2.  Access from Driver Avenue

  • The gently sloping ramp to the old stadium will be replaced by a six metre high bank of steps, described in the presentations as a “monumental entry experience” and “grand entry”, surmounted by the visual display screen. Visual impact from Moore Park.

  • There will be a single lift for the elderly and disabled – completely inadequate.

  • ‘Fan zones’ are likely to contribute to the monumental entry experience, spilling over onto Driver Avenue and Moore Park, as suggested in the Stage 1 EIS.


3.  Safety concerns

  • Foremost among several safety concerns is the potential for a catastrophic domino effect if people exiting via the steps looks back at the visual display screen and fall.

  • The steps do not therefore meet the objective of Consent Condition B10(a) regarding the “safety of pedestrian movements between the site and the adjoining lands”. 


One solution which may resolve many of the CCC’s concerns, while enabling the basic stadium design to be preserved, is to sink it three metres into the ground. This would (a) reduce height and profile concerns from Paddington, (b) provide a safer entry and exit experience for patrons from and to Driver Avenue, (c) provide enhanced disability access, (d) reduce the visual impact from Moore Park and Kippax Lake, (e) reduce overshadowing of the Kippax Lake area. This has been done with the new Western Sydney (Bankwest) Stadium and this has reduced the visual impact on Parramatta Park.

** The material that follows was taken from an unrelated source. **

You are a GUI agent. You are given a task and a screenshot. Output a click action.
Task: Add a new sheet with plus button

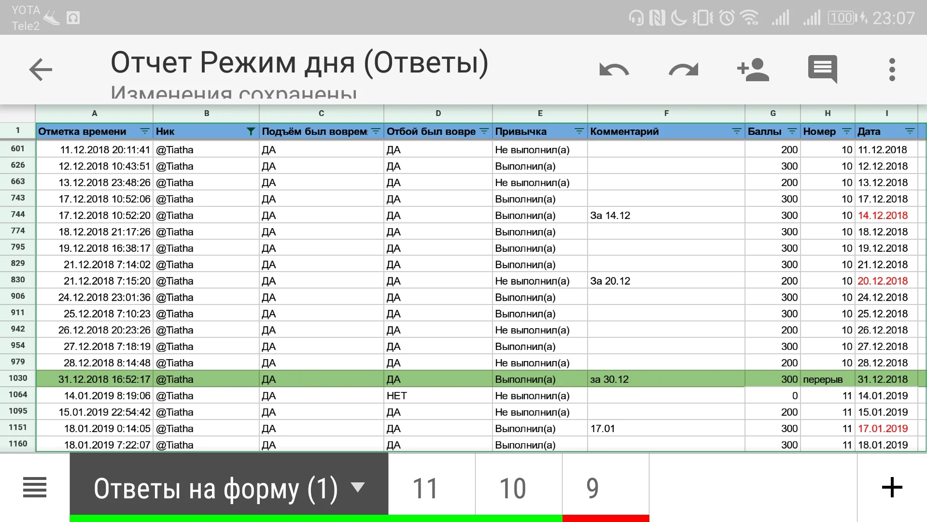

Footnote: INSW initially declined to provide the CCC with the Competitive Design Alternatives Report, despite Consent Condition B6 requiring it to do so. So we do not know whether some aspects of the two losing designs may suggest solutions to problems associated with the Cox/Aspect design. After considerable pressure, INSW has finally agreed to provide the Report to a CCC meeting on 27 May. 


4.  Parking

  • Consent Condition B12 calls for the stadium’s design and operation to contribute positively towards and support the Moore Park Master Plan, which calls for the “removal of temporary event on-grass parking in Moore Park East”.

  • The CCC is united in its determination that car parking should be removed from Moore Park but INSW refuses to address this issue and proposes the continuation of parking on the parklands. Look for the diagrams that show this.

  • Despite the development of a Travel Demand Management Strategy and a Green Travel Plan, INSW envisages that the share of patrons arriving by car and parking for peak events will only fall from 35 to 33%. Broadly speaking, patrons arriving by light rail will simply replace those currently arriving on special event buses.

  • If you share our view that car parking on the parklands must cease, please say so at the community information sessions!